EXERCISE INSTRUCTIONS: In the entries below, identify every line with the string "menu" and copy it.

--- DATA TO EXAMINE Enclosed Below ---

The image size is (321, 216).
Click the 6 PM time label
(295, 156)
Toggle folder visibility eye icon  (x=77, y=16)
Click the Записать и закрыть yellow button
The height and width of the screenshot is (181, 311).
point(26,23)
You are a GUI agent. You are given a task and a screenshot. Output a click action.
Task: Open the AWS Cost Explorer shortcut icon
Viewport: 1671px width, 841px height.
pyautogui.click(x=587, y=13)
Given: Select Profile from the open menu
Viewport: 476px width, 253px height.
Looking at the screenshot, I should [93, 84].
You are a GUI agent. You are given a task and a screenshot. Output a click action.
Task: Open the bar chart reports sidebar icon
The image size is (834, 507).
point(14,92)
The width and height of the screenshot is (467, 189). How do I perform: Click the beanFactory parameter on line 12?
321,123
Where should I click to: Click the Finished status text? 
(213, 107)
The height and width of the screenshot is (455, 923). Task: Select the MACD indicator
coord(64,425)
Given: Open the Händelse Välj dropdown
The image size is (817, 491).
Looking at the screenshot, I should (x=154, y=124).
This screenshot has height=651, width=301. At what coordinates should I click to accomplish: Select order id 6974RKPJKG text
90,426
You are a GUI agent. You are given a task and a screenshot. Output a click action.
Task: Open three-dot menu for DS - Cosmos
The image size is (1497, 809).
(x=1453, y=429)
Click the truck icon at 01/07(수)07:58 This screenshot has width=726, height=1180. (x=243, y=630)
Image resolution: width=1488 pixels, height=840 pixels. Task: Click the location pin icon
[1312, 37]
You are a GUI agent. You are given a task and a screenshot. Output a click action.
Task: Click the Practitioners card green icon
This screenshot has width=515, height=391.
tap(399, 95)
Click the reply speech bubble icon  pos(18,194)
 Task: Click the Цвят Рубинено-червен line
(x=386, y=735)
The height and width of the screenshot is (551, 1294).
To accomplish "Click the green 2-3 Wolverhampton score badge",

--- End of Enclosed DATA TO EXAMINE ---

TASK ANSWER:
Given: Select Profile from the open menu
Task: Open three-dot menu for DS - Cosmos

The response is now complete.